I remember the friendships forged with colleagues during countless memorable walks and touristic outings during time off between busy scientific sessions.
Over the years, meeting the same colleagues year after year at various places around the world, seeing their careers develop as did mine, sharing in their successes and challenges, was not only rewarding but gave me a higher sense of purpose and determination. It cemented my sense of belonging to a world-wide community of likeminded colleagues working on the exact same problems that I was dealing with in my own research and practice.
Countless ideas were born at these meetings – for e.g. I will never forget hatching out the plan to validate the Edmonton Obesity Staging System using data from the US National Health and Nutrition Examination Survey (NHANES) with David Allison, who I barely knew, during a rather choppy boat trip to the Elephanta Caves at a conference we both attended in Mumbai.
As I advanced in my own career, I was increasingly approached by younger colleagues at conferences, eager to introduce themselves and seek my advice regarding their own research projects or career decisions.
In short – professional networking has always been the essence of my own success and I would not have accomplished much without it.
Unfortunately, I now fear that all of this may have come to an end.
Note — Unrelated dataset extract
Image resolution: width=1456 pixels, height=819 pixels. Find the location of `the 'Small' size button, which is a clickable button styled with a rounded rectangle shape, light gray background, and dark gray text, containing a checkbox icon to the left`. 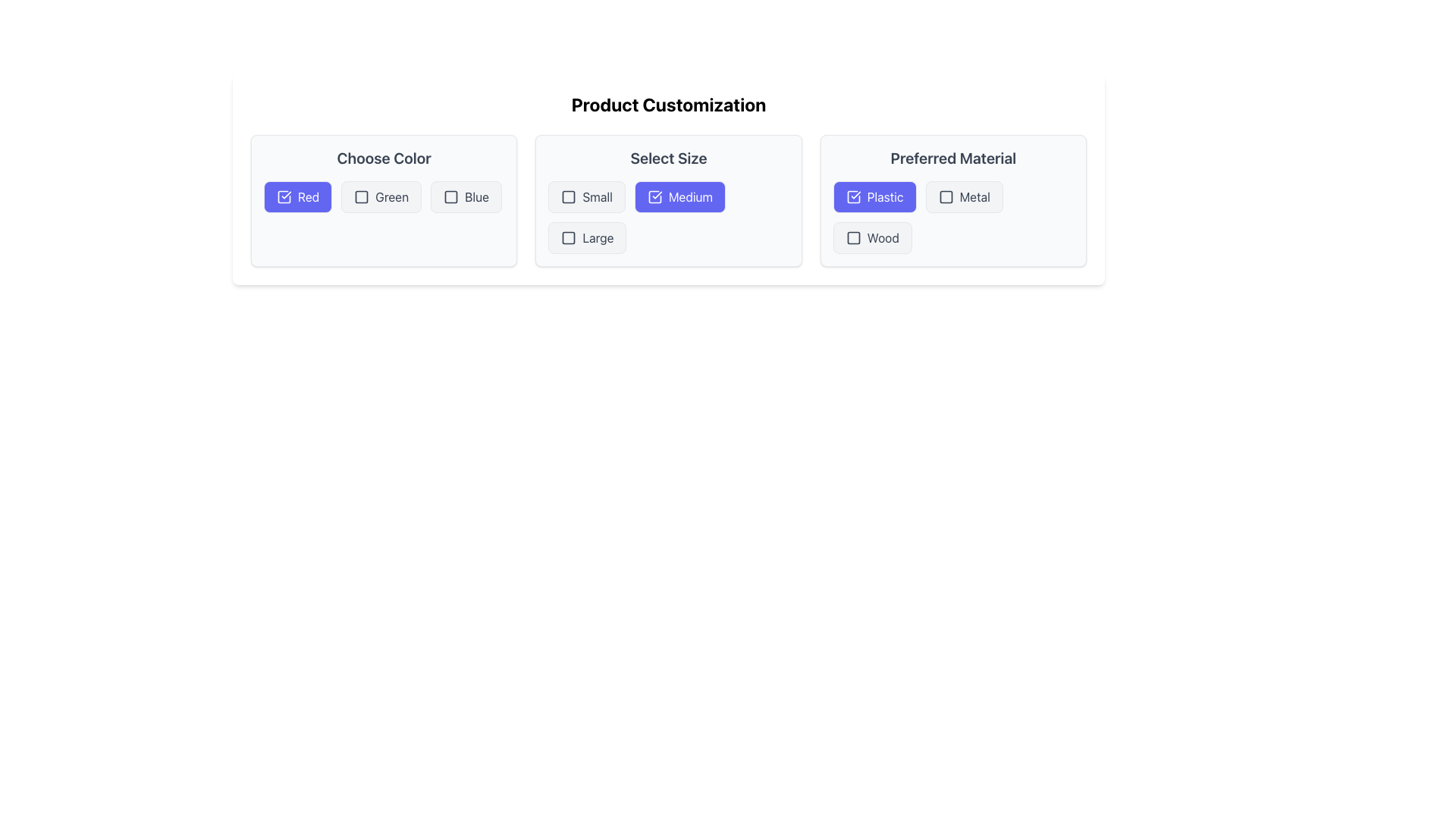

With the current travel restrictions (I have not been on an airplane since February!), all conferences and meetings that I would normally have attended in person are now virtual.
Although the virtual technology enabling large conferences is still developing, there is no doubt in my mind there it will eventually replace most, if not all, of the previous face-to-face meetings.
While this technology will certainly do a fair job of disseminating knowledge, it is hard to see how it will replace the social aspect of attending a conference with colleagues.
This may not be much of a challenge for us older folks, who already have a well-established international network of peers that we can call on offline. But I wonder what effect this will have on the younger folks who are just starting out in their careers, who now no longer have the opportunity of meeting their idols and peers, observing them in action, and establishing personal friendships.
I cannot but help wonder how my own career would have turned out without having been able to build my own professional network over the years.
I am certain that we will soon see the spread of virtual networking events, but I fear that they will simply not be the same. I fail to see how virtual meetings will replace the serendipity of the many fruitful encounters that happen in the physical space.
I certainly do not envy my younger colleagues who are out there trying to connect from their home computers – it will simply not be the same.